Naturellement, ils étaient toujours innocents ! D’après eux, le délégué à la Sûreté avait commis un grand crime, en arrêtant un aussi bon citoyen, un homme aussi dévoué à la République, la crème des maris ; le meilleur père de famille qui fût au monde, la bête du bon dieu, quoi ! Il ne ferait pas de mal à une mouche…

Tantôt l’avocat du prisonnier était une femme éplorée, accompagnée de deux ou trois marmots, elle vous les jetait dans les jambes, et, se traînant à vos pieds : Mon mari ! mon pauvre mari, le père de mes enfants ! me voilà veuve ! les voilà orphelins ! Malheureuse mère ! pauvres petits ! Et c’était une averse de larmes et des sanglots à jet continu.

À moins d’être en bronze, comme une partie de la colonne Vendôme, on se sentait attendri et l’on promettait de se renseigner auprès du terrible croquemitaine de la Sûreté.

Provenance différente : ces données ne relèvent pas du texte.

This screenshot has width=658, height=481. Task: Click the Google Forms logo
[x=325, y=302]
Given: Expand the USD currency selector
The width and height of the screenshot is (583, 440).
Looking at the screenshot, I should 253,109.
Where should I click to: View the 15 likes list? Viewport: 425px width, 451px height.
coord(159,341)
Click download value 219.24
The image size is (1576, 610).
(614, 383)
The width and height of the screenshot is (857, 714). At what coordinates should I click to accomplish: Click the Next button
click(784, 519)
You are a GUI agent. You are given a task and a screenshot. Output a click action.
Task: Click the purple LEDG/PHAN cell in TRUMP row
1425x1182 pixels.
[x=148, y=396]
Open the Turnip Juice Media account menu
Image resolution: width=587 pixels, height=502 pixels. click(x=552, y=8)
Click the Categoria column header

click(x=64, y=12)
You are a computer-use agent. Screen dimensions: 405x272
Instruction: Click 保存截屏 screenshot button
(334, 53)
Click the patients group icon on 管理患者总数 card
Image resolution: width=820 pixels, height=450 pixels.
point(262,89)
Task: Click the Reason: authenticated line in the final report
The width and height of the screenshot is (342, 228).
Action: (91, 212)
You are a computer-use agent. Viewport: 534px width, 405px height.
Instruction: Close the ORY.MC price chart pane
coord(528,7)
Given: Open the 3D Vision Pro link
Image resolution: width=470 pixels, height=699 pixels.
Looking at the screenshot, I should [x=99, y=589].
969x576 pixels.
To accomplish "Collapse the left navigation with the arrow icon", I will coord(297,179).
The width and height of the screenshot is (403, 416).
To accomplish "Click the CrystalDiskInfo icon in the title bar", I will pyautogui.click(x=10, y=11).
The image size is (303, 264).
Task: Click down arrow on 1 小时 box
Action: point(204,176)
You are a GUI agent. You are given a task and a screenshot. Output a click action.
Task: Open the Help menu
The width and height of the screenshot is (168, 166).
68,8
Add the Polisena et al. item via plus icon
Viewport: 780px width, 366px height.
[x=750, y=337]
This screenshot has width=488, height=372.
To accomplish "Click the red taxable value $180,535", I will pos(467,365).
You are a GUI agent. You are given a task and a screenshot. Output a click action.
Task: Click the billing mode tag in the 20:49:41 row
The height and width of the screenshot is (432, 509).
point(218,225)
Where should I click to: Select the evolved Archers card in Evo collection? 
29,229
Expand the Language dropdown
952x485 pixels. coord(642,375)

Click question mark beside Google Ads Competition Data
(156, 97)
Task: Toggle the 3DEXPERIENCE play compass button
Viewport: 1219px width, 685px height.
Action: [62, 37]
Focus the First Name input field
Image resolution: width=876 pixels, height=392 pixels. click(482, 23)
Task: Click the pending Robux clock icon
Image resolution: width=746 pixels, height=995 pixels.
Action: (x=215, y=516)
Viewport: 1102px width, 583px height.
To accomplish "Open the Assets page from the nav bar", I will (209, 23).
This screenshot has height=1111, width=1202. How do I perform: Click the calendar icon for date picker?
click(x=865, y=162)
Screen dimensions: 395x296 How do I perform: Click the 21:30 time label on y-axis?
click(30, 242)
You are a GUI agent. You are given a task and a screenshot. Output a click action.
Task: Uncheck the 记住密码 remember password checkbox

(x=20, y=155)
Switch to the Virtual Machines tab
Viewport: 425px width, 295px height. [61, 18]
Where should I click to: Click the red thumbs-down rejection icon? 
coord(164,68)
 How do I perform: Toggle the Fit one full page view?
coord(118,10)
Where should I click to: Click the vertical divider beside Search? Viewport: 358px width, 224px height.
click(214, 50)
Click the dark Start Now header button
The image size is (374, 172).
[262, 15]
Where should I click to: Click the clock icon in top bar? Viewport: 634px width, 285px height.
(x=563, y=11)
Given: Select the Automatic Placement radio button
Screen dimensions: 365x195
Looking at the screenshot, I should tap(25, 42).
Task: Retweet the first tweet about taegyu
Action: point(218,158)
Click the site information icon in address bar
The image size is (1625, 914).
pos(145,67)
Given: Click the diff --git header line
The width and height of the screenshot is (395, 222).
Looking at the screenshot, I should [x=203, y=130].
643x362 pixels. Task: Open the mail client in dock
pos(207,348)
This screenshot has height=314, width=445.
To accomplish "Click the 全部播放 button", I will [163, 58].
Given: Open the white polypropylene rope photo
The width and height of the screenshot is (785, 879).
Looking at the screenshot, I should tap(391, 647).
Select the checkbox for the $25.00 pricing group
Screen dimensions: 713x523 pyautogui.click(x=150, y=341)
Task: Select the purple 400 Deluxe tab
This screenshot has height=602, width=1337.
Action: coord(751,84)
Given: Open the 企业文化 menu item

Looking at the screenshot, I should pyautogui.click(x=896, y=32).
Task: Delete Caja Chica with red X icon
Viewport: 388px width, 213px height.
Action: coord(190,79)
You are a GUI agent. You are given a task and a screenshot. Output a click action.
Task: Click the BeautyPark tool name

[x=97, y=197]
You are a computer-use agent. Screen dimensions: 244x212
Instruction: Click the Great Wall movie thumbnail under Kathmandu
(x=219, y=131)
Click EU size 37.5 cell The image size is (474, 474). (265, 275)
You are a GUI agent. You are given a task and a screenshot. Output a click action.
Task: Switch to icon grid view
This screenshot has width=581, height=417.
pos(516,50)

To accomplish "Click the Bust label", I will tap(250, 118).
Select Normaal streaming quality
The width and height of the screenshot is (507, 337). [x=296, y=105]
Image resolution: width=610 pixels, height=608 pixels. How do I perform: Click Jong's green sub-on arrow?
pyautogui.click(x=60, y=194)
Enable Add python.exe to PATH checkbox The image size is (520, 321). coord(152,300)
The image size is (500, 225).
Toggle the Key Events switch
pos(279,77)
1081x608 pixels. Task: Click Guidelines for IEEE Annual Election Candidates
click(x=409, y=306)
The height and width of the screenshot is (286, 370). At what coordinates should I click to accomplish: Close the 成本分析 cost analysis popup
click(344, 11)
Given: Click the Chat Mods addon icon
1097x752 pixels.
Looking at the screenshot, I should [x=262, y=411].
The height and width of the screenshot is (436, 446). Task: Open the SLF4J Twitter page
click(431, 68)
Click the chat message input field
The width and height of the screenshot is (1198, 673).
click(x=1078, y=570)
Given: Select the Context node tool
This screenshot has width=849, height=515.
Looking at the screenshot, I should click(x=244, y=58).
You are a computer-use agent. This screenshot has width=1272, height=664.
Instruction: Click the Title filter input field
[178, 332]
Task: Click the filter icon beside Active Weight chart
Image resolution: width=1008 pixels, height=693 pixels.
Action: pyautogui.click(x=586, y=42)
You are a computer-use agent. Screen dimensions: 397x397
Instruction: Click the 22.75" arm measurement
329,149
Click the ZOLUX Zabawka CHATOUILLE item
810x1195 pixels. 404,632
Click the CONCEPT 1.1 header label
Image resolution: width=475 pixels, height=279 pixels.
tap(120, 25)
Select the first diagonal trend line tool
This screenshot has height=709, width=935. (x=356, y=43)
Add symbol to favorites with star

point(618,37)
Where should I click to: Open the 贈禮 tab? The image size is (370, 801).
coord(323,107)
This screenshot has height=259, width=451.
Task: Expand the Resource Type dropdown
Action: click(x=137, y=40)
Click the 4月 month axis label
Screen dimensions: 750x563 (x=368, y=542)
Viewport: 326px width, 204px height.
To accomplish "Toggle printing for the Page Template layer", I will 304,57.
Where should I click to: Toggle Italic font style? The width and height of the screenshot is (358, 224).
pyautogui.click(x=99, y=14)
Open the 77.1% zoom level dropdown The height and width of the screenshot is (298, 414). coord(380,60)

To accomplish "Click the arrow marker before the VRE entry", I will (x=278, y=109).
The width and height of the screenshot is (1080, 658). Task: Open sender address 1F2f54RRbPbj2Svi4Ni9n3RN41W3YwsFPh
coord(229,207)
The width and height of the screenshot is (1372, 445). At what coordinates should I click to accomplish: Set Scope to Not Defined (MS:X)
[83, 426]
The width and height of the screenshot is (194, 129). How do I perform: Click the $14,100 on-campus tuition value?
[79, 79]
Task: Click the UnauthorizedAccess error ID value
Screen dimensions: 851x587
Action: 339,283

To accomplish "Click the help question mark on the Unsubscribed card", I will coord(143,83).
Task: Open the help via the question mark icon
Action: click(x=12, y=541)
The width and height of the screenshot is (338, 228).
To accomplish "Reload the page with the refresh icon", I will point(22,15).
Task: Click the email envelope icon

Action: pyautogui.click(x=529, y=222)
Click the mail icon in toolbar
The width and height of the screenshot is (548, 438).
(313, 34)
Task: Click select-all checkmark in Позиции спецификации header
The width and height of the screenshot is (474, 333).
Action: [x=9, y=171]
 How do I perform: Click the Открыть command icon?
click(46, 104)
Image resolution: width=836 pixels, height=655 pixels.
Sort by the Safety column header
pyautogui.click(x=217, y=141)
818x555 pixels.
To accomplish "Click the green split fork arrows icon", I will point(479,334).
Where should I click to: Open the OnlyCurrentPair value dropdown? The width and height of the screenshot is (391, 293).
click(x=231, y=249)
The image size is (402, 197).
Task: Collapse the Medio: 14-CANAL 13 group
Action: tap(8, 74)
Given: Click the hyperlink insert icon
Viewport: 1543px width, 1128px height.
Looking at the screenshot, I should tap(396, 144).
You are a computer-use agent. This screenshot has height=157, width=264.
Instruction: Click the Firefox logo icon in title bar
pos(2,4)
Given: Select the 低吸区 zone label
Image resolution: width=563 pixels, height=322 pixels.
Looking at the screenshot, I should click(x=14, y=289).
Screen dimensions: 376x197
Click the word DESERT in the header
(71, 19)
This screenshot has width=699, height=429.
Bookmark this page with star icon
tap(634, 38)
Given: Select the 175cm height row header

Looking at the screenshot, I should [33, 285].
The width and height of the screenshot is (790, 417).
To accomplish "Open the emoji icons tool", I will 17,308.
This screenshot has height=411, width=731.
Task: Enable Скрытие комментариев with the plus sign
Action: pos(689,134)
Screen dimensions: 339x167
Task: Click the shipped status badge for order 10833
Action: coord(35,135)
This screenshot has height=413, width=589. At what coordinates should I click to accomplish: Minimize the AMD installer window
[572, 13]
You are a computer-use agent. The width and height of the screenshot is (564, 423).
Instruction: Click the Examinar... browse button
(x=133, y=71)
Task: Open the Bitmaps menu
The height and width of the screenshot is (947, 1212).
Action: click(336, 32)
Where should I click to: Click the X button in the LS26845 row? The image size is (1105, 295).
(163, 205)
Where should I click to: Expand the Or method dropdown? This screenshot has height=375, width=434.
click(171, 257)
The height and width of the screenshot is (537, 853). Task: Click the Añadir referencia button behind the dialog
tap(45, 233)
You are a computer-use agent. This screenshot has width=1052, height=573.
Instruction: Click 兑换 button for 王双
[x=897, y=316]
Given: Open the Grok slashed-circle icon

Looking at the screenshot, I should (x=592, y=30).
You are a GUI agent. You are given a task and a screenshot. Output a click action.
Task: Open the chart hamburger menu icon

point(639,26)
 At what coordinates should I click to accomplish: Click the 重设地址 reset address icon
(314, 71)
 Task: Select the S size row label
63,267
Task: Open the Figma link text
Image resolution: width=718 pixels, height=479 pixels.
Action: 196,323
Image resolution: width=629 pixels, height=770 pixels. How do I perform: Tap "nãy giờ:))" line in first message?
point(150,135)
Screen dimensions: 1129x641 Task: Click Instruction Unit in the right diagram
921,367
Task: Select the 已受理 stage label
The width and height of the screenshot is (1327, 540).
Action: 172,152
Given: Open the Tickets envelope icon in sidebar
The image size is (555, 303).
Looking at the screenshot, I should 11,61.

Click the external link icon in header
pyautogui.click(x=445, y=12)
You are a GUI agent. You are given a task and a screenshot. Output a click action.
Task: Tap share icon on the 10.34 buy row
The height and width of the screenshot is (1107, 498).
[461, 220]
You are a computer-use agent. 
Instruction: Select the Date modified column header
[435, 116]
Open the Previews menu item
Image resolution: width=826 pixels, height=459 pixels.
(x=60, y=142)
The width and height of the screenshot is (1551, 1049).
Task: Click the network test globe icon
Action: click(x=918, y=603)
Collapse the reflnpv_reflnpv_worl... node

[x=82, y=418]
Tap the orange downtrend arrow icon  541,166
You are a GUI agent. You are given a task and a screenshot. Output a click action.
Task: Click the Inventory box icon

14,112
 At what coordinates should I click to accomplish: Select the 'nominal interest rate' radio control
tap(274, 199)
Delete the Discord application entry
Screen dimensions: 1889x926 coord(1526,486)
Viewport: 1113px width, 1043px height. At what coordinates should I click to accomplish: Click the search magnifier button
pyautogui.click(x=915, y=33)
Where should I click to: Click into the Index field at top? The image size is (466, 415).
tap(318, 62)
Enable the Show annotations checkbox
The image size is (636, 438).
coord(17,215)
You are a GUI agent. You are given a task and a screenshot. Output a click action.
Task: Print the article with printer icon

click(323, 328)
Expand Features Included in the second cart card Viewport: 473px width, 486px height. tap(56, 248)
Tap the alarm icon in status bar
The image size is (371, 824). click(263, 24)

Tantôt le solliciteur était un vieillard vénérable ou se disant tel, parce qu’il avait des cheveux blancs, ce qui, cependant, n’oblige pas toujours au respect de celui qui les porte, puisque c’est un mauvais tour que le temps joue au meilleur des hommes comme au plus grand des scélérats qui vivent d’ordinaire fort vieux, et Thiers en est un exemple.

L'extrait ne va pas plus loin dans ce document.